Subvert all the expectations

Maman, the spider, with Notre-Dame Cathedral Basilica behind

I came across this well-worn but still valid piece of writ­ing advice on Twit­ter yes­ter­day:

If you plan on sub­vert­ing [expec­ta­tions], you need to sub­vert with the goal of some­thing BETTER.

And now today, on CBC’s Sun­day Edi­tion, they’re talk­ing about Robert Mun­sch’s game-chang­ing book The Paper Bag Princess, which came out in that long-ago era of 1980 and sub­vert­ed all the expec­ta­tions about what a fairy tale should be.

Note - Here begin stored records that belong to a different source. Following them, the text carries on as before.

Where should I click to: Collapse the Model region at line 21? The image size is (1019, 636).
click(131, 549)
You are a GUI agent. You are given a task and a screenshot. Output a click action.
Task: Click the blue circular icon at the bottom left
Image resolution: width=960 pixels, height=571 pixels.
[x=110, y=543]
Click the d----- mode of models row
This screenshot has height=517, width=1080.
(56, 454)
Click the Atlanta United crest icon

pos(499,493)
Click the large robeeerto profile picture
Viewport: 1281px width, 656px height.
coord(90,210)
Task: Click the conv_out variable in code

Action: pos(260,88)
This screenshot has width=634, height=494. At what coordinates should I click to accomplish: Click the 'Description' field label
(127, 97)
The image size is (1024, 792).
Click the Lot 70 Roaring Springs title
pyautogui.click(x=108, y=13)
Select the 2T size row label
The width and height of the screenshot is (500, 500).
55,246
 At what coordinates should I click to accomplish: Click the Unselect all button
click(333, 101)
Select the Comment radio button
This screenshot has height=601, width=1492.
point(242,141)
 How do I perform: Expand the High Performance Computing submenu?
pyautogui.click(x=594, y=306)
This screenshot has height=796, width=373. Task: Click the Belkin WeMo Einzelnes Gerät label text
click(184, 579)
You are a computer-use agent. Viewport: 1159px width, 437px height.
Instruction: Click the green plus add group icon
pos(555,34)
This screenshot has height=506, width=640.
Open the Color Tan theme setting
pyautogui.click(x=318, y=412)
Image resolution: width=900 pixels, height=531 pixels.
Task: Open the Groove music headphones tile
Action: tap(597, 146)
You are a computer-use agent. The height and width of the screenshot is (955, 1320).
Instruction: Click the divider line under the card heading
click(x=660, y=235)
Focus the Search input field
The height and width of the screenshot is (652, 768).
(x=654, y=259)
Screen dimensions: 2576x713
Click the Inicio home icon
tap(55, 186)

I remem­ber dis­cov­er­ing (or per­haps re-dis­cov­er­ing) The Paper Bag Princess in my twen­ties. As a young man who had heard a mil­lion fairy tales with the “and then they got mar­ried” hap­pi­ly-ever-after end­ing, it was a very dif­fer­ent end­ing than I was expect­ing: the princess does­n’t mar­ry the prince, not even after res­cu­ing him from the drag­on.

It was a dif­fer­ent kind of end­ing, but still a hap­py end­ing. Maybe not so hap­py for the prince, but then he did noth­ing to earn a hap­py end­ing. It sub­vert­ed the trope and made a new, bet­ter thing from it.

So go: sub­vert the expec­ta­tions. Sub­vert all the expec­ta­tions. Make it bet­ter.

Head­er image: Maman, across the street from Notre-Dame Cathe­dral Basil­i­ca, in Ottawa.